FRANÇOIS GÉRY, L’AVOCAT DES WILDENSTEIN
ENTRETIEN ZOÉ ZÉRI
PORTRAIT GUILLAUME DE SARDES
La famille Wildenstein occupe depuis le XIXe siècle une place éminente dans le marché de l’art. Les réserves de la galerie qu’elle possède à New York abondées au fil des générations, suscitent bien des fantasmes. Aussi le procès qui lui a été intenté pour fraude fiscale a-t-il éveillé la curiosité du milieu de l’art, jusqu’à ce que le verdict soit prononcé : la relaxe. Me Jean-Pierre Martel, Me Eric Dezeuze, Me Hervé Temime et Me François Géry ont été les artisans de la défense de la famille. Des quatre grands pénalistes des affaires, les trois premiers sont déjà fameux. Me Géry, le quatrième et de loin le plus jeune, a accepté de nous rencontrer. Passé par Saint-Cyr et le Ministère de la Défense, il est devenu avocat chez Gide à vingt-neuf ans, avant de fonder en 2010 son propre cabinet : Bochamp. Il lève pour Prussian Blue un coin du rideau sur les rapports mal connus entre l’art et le droit.
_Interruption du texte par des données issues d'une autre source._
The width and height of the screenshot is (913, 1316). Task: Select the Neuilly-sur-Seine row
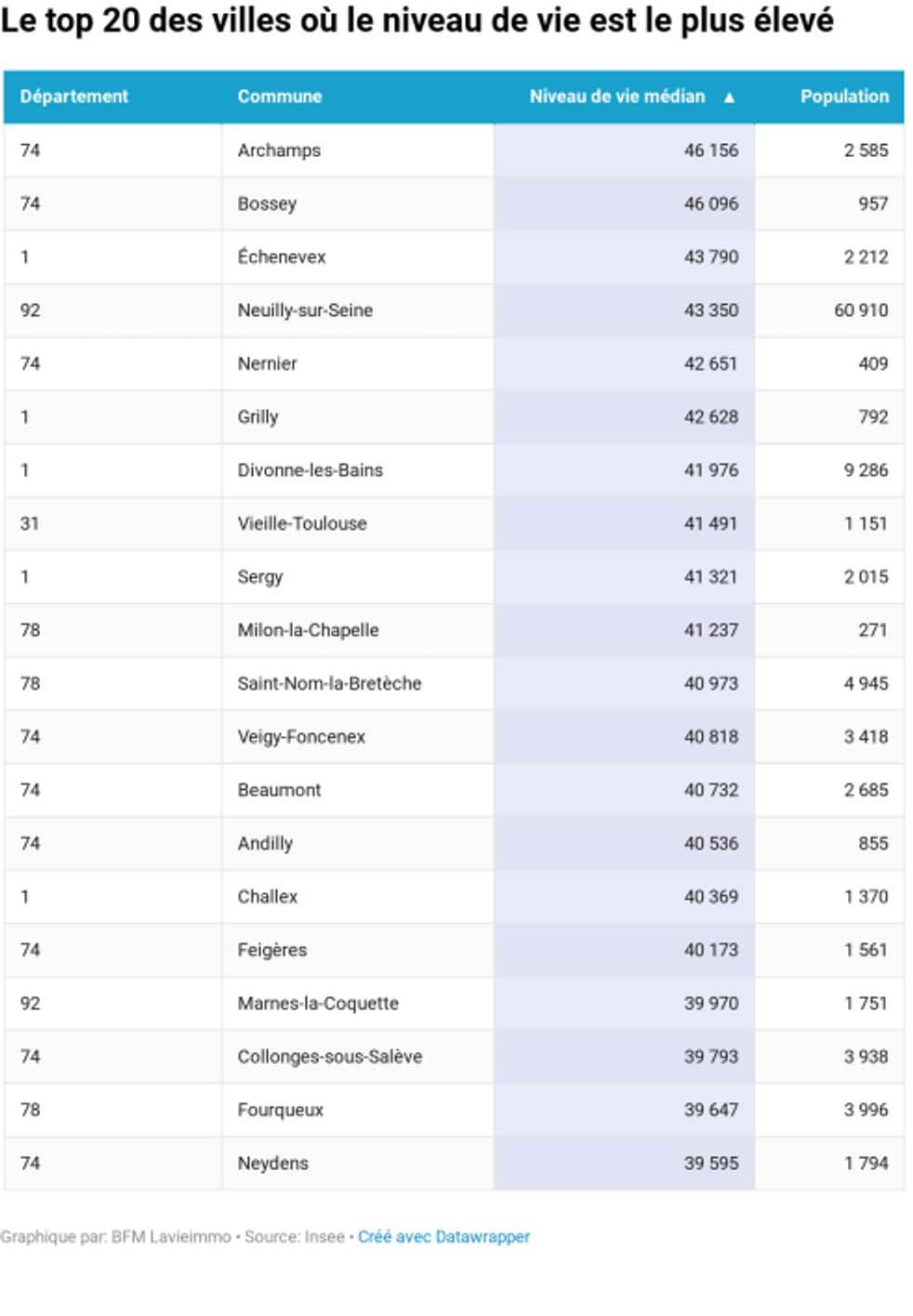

Quelle est la place de l’art dans votre activité ?
Sans être première, elle est relativement importante, notamment parce que le milieu des affaires est étroitement lié à celui de l’art. D’abord, l’art est désormais un marché, au sens plein du terme, avec les problèmes afférents. Cela fait des années que le montant annuel des ventes au niveau mondial sur le second marché, c’est-à-dire en salle de vente, dépasse les 10 milliards d’euros. Et ce chiffre déjà considérable ne tient pas compte de toutes les ventes faites par les marchands, les galeries, les collectionneurs et les artistes eux-mêmes ! Ensuite, de plus en plus de chefs d’entreprise sont collectionneurs ou philanthropes. Il n’est pas rare que, les ayant défendus dans un cadre contentieux plus classique, ils reviennent vers moi avec des dossiers liés à l’art.
Pourriez-vous nous donner des exemples de ce qu’on vous demande ?
Le milieu de l’art étant discret, beaucoup n’imaginent pas la sophistication de son organisation, ni les questions juridiques qu’elle soulève. Je suis ainsi amené à m’occuper de successions d’artistes, du montage de fondations, de querelles entre les ayants droit. Le champ est vaste ! La dation en paiement par exemple permet aux héritiers d’un artiste de s’acquitter des droits de succession en cédant des œuvres à l’État. Il s’agit d’un système qui a été utilisé lors des successions de Matisse, Picasso, Cézanne ou Chagall. Il est très intéressant, car il permet aux musées français d’enrichir leur collection, ce qu’ils n’ont plus les moyens de faire grâce à leurs ressources propres. Il est regrettable que cet usage se raréfie, l’État étant de plus en plus réticent à recourir à ce moyen, préférant de l’argent à des œuvres. Car pour recueillir cet argent, les héritiers vendent les tableaux, les dessins, les sculptures, etc., qui disparaissent dans les collections privées, au lieu de profiter à tous.
Votre clientèle est-elle essentiellement française ?
Non. La moitié seulement de mes clients sont français. Les autres viennent notamment de Chine, du Moyen-Orient ou d’Afrique francophone. Je constate chez mes clients chinois une fierté nationale assez étrangère à la mentalité française. Ils s’intéressent beaucoup à leur art national, qu’il soit classique ou contemporain. Ils rachètent sur le second marché des œuvres anciennes détenues par des collectionneurs européens. En Chine, ils ouvrent des musées privés, dont certains sont aux standards internationaux. Long Museum ou Yuz Museum, par exemple, disposent de leurs propres collections, tout comme les espaces de François Pinault à Venise et bientôt en plein cœur de Paris. Je ne suis pas pour une forme de « nationalisme artistique », mais l’art d’un pays ne peut être fort et rayonner que quand il est soutenu par ses collectionneurs. J’ai le sentiment qu’en France les collectionneurs regardent surtout vers l’étranger. Au détriment des artistes français, notamment des jeunes.
À titre personnel, vous intéressez-vous à l’art ? Si oui, à quel type en particulier ?
Oui, même si je me considère comme un simple amateur. Je m’intéresse notamment aux Arts premiers et aux voitures anciennes Cela peut paraître surprenant, mais la carrosserie française entre les années 1920 et 1940 me paraît relever de l’art. Elle a été d’une incroyable créativité. Les carrossiers comme Delage ou Delahaye réalisaient pour leurs clients des voitures sur mesure, comme les grands couturiers des costumes ! Nous étions loin de la standardisation contemporaine.